**TEXTABSCHNITT**
<<<<

Trotz allen schwarzen Humors hat dieser Roman durchaus auch eine psychologische Tiefe. Wie viele Frauen ist Elin in der Geschichte an einem Punkt angekommen, an dem sie sich fragt, warum sie eigentlich immer alles selbst gemacht, für alles Verantwortung übernommen hat, um nun, mit Mitte 50 das Gefühl zu haben, ihr Leben gegen die Wand gefahren zu haben. Ihre Überforderung mit den Neuerungen in ihrem Leben ist stets spürbar, ebenso ihre innerer Kampf mit sich selbst. Immer wieder findet sie sich in Situationen wieder, in denen sie A denkt, aber B macht, um sich hinterher zu fragen: Warum eigentlich?

Nina Lykke seziert die Gefühlswelt ihrer Protagonistin mit viel Klugheit und EInfühlungsvermögen, lockert die Ernsthaftigkeit der Situation allerdings mit schwarzem Humor auf. So wird “Alles wird gut” meines Erachtens zu seinem sehr besonderen Leseerlebnis, bei dem ich ständig zwischen “Ja, kenn ich.” und “Ich hasse Menschen.” schwankte. Diese ambivalenten Gefühle beim Lesen haben mir ausgesprochen gut gefallen.

>>>>

**ZIEL 1**
Welche Zeilen der Datensätze enthalten das Wort „perform“? Gib jede davon vollständig zurück.
Die Datensätze haben mit der Rezension nichts zu tun.

**VORLIEGENDE DATENSÄTZE**
<<<<

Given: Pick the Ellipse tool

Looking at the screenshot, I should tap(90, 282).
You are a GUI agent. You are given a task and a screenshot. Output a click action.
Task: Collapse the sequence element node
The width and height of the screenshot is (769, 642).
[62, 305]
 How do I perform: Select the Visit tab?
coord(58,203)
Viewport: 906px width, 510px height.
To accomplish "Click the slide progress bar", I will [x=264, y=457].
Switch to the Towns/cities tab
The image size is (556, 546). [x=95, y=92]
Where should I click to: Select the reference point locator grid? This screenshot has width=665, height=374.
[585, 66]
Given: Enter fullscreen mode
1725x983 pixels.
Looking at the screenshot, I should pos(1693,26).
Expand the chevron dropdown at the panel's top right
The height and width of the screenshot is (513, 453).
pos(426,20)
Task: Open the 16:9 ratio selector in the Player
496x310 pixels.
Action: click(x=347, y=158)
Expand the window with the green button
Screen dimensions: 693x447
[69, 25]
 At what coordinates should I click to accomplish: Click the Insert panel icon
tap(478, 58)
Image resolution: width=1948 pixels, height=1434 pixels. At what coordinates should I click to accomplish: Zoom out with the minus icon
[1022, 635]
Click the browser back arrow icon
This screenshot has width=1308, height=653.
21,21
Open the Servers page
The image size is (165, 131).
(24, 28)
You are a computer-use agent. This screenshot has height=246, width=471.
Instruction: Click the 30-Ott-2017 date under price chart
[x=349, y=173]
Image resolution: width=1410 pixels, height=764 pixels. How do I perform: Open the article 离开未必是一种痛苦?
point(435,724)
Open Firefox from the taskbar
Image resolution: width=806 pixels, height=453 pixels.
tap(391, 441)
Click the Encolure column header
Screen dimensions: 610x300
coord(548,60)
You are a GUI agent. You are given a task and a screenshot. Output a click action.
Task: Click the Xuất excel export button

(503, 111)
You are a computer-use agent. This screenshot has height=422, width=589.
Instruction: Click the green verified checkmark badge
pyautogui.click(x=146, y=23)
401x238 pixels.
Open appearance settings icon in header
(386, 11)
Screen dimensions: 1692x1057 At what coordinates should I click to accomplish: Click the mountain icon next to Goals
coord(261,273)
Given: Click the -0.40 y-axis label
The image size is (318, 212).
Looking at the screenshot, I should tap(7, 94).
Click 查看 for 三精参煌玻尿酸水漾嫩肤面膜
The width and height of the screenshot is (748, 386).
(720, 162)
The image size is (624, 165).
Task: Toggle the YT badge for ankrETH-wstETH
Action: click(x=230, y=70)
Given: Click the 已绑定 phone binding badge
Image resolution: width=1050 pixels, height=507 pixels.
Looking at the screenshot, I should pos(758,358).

>>>>

**ZIEL 2**
Wie könnte die Rezension des Romans weitergehen? Setze sie nach ihrem letzten Satz fort.

**ERWARTETE AUSGABE 1**
 How do I perform: Select the Visit tab?
Image resolution: width=1410 pixels, height=764 pixels. How do I perform: Open the article 离开未必是一种痛苦?

**ERWARTETE AUSGABE 2**
Mein Fazit:

“Alles wird gut” von Nina Lykke ist eine Leseempfehlung für alle mit schwarzem Humor, die Gefallen an einer unperfekten Protagonistin finden, die mit ihrer bissigen Sicht auf das Leben, die Menschen und ihre Beziehungen zueinander zum Schmunzeln und Reflektieren einlädt. Ich werde nun definitiv noch Nina Lykkes ersten Roman “Aufruhr in mittleren Jahren” lesen.